B. Taraflarca getirilme illkesinin sonuçları

Taraflarca getirilme ilkesi Hukuk Muhakemeleri Kanunun 25. maddesine göre  kanunda öngörülen
istisnaar dışında hakimin iki taraftan birinin söylemediği şeyi veya vakıaları kendiliğinden dikkate
alamamasını ve onlara hatırlatabilecek davranışlarda dahi bulunmamasını ifade eder. Kanunla belirtilen
durumlar dışında hakm kendiliğinden delil toplayamaz. Davacı talep sonucunu haklı gösterecek
vakıaları mahkemeye sunmalıdır. Davalı ise savunmasında dayandığı itiraz ve def'ileri haklı göstericek
vakıaları ileri sürecektir. Bu ilkenin gereği olarak hakim kendi kişisel bilgisini de yargılamada
kullanamaz.

Bu ilkenin bir sonucu olarak mahkeme sadece taraflarca ileri sürülen vakıaları inceleyebilir. Buna kural
olarak deliller de dahildir. Taraflarca getirilme ilkesi deliller hakkında da geçerli olmasına rağmen
vakıalar ile dillerin ileri sürülmesi birbirinden farklıdır. Taraflar talep sonucunu dayandırdıkları vakıaları
dilekçeleriyle mahkemeye sunmalıdırlar. Mahkeme uyuşmazlıkla ilgili vakıaları incelerken bu vakıanın
kimin tarafından getirildiği önem taşımaz Bunun anlamı tarafın mahkemeye getirdiği vakıanın onun
aleyhine de kullanabilinmesidir. Örneğin sözleşmeye  dayanarak davalıdan talepte bulunan davacının
dayandığı sözleşmenin ahlaka aykırı olduğu tespit edilirse talep reddedilir.

III. Teksif İlkesi


Bu ilkeye göre taraflar bütün iddia ve savunma nedenlerini belli bir usül kesitine kadar ileri
sürmelidir. Bu usül kesitinden sonra ileri sürülen dava malzemeleri kural olarak mahkemece kabul
edilmemektedir. Bu ilke usül ekonomisi ile de yakından ilgilidir. Bunun sebebi davaların gereksiz
yere ve kötüniyetle  uzatılmasını önlemektir Bu tü bir ilke kabul edilmemiş olsaydı davayı
kaybedeceğini fark eden taraf yeni iddia ve savunmalar ileri sürerek davayı gereksiz şekilide
uzatacaktır.

Kanun belli bir aşamadan sonra iddia ve savunmanın genişletilmesi veya değiştirilmesini
yasaklamış ancak tarafın açıkça muvafakat etmesi durumunda bu yasağın işlemeyeceği kabul
edilmiştir. Şöyle ki  dilekçelerinde bildirmediği yeni vakıalar ileri sürerse karşı taraf açıkça rıza
göstermediği taktirde hakim bu yeni ileri sürülen vakıaları kural olarak nazara alamaz davayı
eski haliyle yürütür. ????????????

IV. Yargılamanın Hakim Tarafından Yapılması

Davanın açılmasının bir sonucu olarak mahkeme açılan davayı amaca ve kanuna uygun şekilde
inceleyerek ve makul süre içinde kararını vererek sonuçlandırmalıdır.

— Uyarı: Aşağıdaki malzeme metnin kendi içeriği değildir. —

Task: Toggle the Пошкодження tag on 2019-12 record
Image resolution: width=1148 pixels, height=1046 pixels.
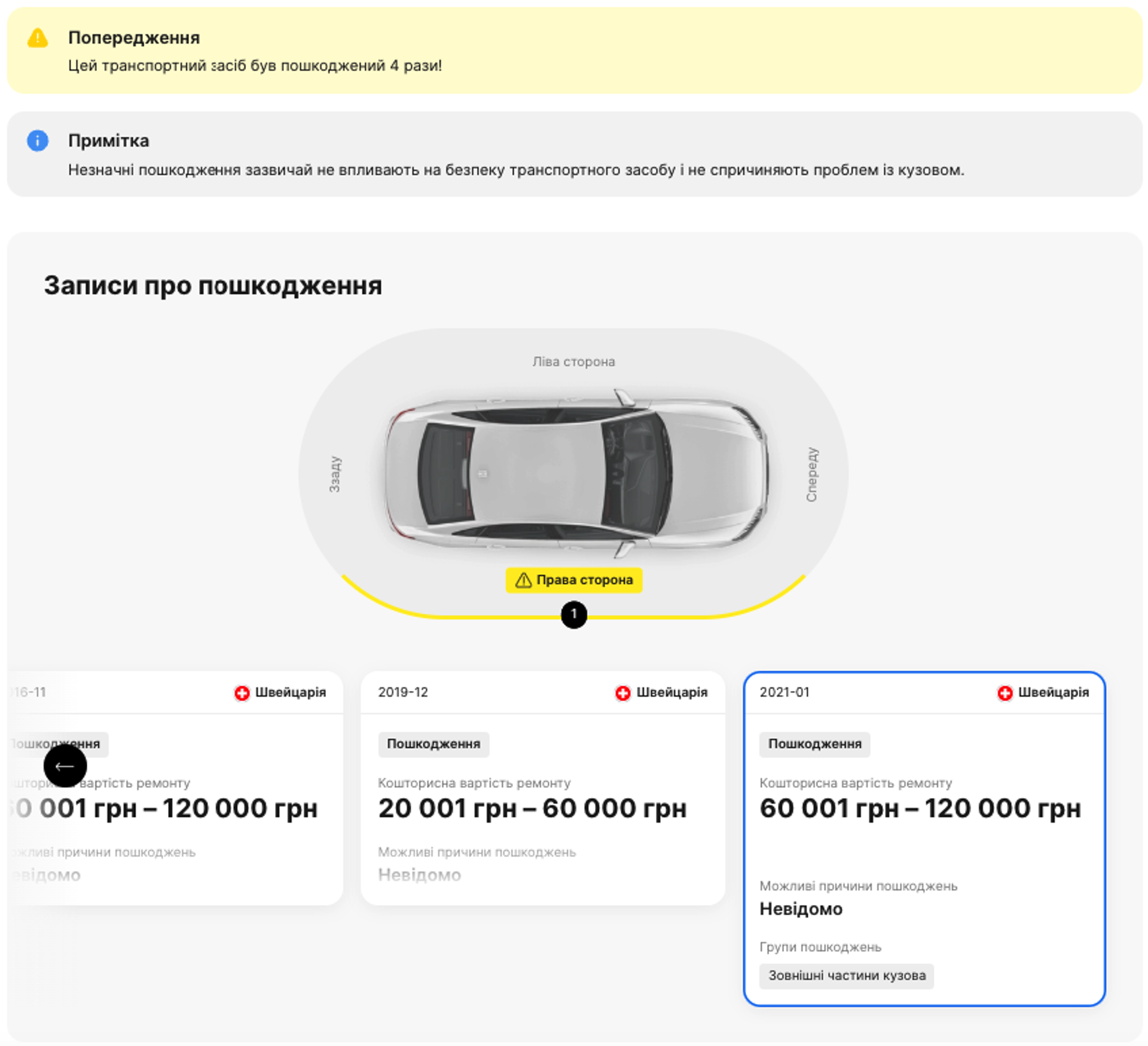Action: (x=433, y=744)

Tasarruf ilkesi ve taraflarca getirilme ilkesiyle dava açıp açmama açılan davanın konusunu belirleme bu
davayla ilgili vakıaların ve delillerin getirilmesi işi taraflara bırakılmış davanın görülmesi ise hakime
bırakılmıştır.

Tarafların tasarruf alanları dışında kalan her türlü durum hakime aittir. Bu çercevede süre verilmesi,
hakimin taktirinde olan sürelerin değişmesi taraf veya ilgililerin davet edilmesi hakim ve yürütmeye aittir.

Davanın üst mahkemeye götürülmesi ise taraflara bırakılmış bir durumdur.

Duruşma günlerini de yürütme olarak mahkeme karar verir. Fakat hakim oturum günü belirlerken,
özellikle avukatlar için tespit edilen günün uygun olup olmadığını sormalı, imkanlar dahilinde taraflara
ve vekillerine de uygun bir gün seçilmelidir.
Okunmayan veya hatalı olan belgelerin düzeltilmesi için tarafa belli bir süre verilir.

V. Davayı Aydınlatma Ödevi

Hukuk Muhakameleri K. 25. maddesine göre kanunda öngörülen istisnalar dışında hakim iki taraftan
birinin söylemediği şeyi veya vakıaları kendiliğinden dikkate alamaz ve onları hatırlatabilecek
davranışta bulunamaz.

Kanunla belirtilen durumlar dışında, hakim, kendiliğinden delil toplayamaz. Ancak hakim uyuşmazlığın
aydınlatılmasının zorunlu kıldığı durumlarda maddi veya hukuki açıdan belirsiz yahut çelişkili gördüğü
hususlar hakkında taraflara açıklama yaptırabilir, delil sunmasını isteyebilir.

Taraflara açıklama yaptırabilir denen hakimin bir "ödevidir" aslında. Çünkü davayı aydınlatma ödevi
sayesinde hakim, iddia veya savunmanın doğru ve tam olarak anlaşılmasını sağlayacak ve bu şekilde
doğru olmayan bir karar verilmesini önleyecektir.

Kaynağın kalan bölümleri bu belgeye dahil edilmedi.